[Saved entries]

# # # # # # #

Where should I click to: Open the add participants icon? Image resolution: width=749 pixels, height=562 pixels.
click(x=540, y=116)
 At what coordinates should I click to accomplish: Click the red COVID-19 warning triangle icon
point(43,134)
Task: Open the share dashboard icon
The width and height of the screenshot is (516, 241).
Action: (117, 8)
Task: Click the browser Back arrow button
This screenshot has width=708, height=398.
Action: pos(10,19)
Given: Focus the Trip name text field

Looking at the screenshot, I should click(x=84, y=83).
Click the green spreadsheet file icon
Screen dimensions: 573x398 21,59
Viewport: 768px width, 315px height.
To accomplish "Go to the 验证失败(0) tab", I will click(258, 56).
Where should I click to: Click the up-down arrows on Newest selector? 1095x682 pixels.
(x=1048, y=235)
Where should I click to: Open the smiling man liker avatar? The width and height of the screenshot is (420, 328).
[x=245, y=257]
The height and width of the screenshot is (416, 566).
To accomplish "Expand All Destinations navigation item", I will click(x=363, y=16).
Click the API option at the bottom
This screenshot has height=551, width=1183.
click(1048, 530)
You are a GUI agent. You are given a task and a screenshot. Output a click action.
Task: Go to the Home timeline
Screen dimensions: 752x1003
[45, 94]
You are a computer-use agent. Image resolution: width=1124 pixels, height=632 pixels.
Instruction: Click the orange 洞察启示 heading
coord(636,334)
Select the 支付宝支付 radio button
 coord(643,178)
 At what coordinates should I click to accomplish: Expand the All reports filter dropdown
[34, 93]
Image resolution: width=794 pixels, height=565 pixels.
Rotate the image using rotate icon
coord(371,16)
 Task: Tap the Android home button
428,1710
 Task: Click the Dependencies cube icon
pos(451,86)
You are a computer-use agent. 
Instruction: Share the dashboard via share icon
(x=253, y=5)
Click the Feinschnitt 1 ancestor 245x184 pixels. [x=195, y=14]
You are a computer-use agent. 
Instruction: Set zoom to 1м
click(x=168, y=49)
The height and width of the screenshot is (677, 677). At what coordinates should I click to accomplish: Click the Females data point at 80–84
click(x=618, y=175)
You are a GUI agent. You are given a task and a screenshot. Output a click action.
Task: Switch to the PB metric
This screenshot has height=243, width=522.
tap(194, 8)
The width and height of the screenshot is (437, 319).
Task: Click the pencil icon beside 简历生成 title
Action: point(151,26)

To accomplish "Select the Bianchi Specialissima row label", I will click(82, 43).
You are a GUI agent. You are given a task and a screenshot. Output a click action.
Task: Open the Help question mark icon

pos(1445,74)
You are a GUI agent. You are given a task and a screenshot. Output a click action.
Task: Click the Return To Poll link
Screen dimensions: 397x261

# # # # # # #

[What the task requires] Every line of the records above needs to be given again exactly.

[Exercise response]
Where should I click to: Open the add participants icon? Image resolution: width=749 pixels, height=562 pixels.
click(x=540, y=116)
 At what coordinates should I click to accomplish: Click the red COVID-19 warning triangle icon
point(43,134)
Task: Open the share dashboard icon
The width and height of the screenshot is (516, 241).
Action: (117, 8)
Task: Click the browser Back arrow button
This screenshot has width=708, height=398.
Action: pos(10,19)
Given: Focus the Trip name text field

Looking at the screenshot, I should click(x=84, y=83).
Click the green spreadsheet file icon
Screen dimensions: 573x398 21,59
Viewport: 768px width, 315px height.
To accomplish "Go to the 验证失败(0) tab", I will click(258, 56).
Where should I click to: Click the up-down arrows on Newest selector? 1095x682 pixels.
(x=1048, y=235)
Where should I click to: Open the smiling man liker avatar? The width and height of the screenshot is (420, 328).
[x=245, y=257]
The height and width of the screenshot is (416, 566).
To accomplish "Expand All Destinations navigation item", I will click(x=363, y=16).
Click the API option at the bottom
This screenshot has height=551, width=1183.
click(1048, 530)
You are a GUI agent. You are given a task and a screenshot. Output a click action.
Task: Go to the Home timeline
Screen dimensions: 752x1003
[45, 94]
You are a computer-use agent. Image resolution: width=1124 pixels, height=632 pixels.
Instruction: Click the orange 洞察启示 heading
coord(636,334)
Select the 支付宝支付 radio button
 coord(643,178)
 At what coordinates should I click to accomplish: Expand the All reports filter dropdown
[34, 93]
Image resolution: width=794 pixels, height=565 pixels.
Rotate the image using rotate icon
coord(371,16)
 Task: Tap the Android home button
428,1710
 Task: Click the Dependencies cube icon
pos(451,86)
You are a computer-use agent. 
Instruction: Share the dashboard via share icon
(x=253, y=5)
Click the Feinschnitt 1 ancestor 245x184 pixels. [x=195, y=14]
You are a computer-use agent. 
Instruction: Set zoom to 1м
click(x=168, y=49)
The height and width of the screenshot is (677, 677). At what coordinates should I click to accomplish: Click the Females data point at 80–84
click(x=618, y=175)
You are a GUI agent. You are given a task and a screenshot. Output a click action.
Task: Switch to the PB metric
This screenshot has height=243, width=522.
tap(194, 8)
The width and height of the screenshot is (437, 319).
Task: Click the pencil icon beside 简历生成 title
Action: point(151,26)

To accomplish "Select the Bianchi Specialissima row label", I will click(82, 43).
You are a GUI agent. You are given a task and a screenshot. Output a click action.
Task: Open the Help question mark icon

pos(1445,74)
You are a GUI agent. You are given a task and a screenshot. Output a click action.
Task: Click the Return To Poll link
Screen dimensions: 397x261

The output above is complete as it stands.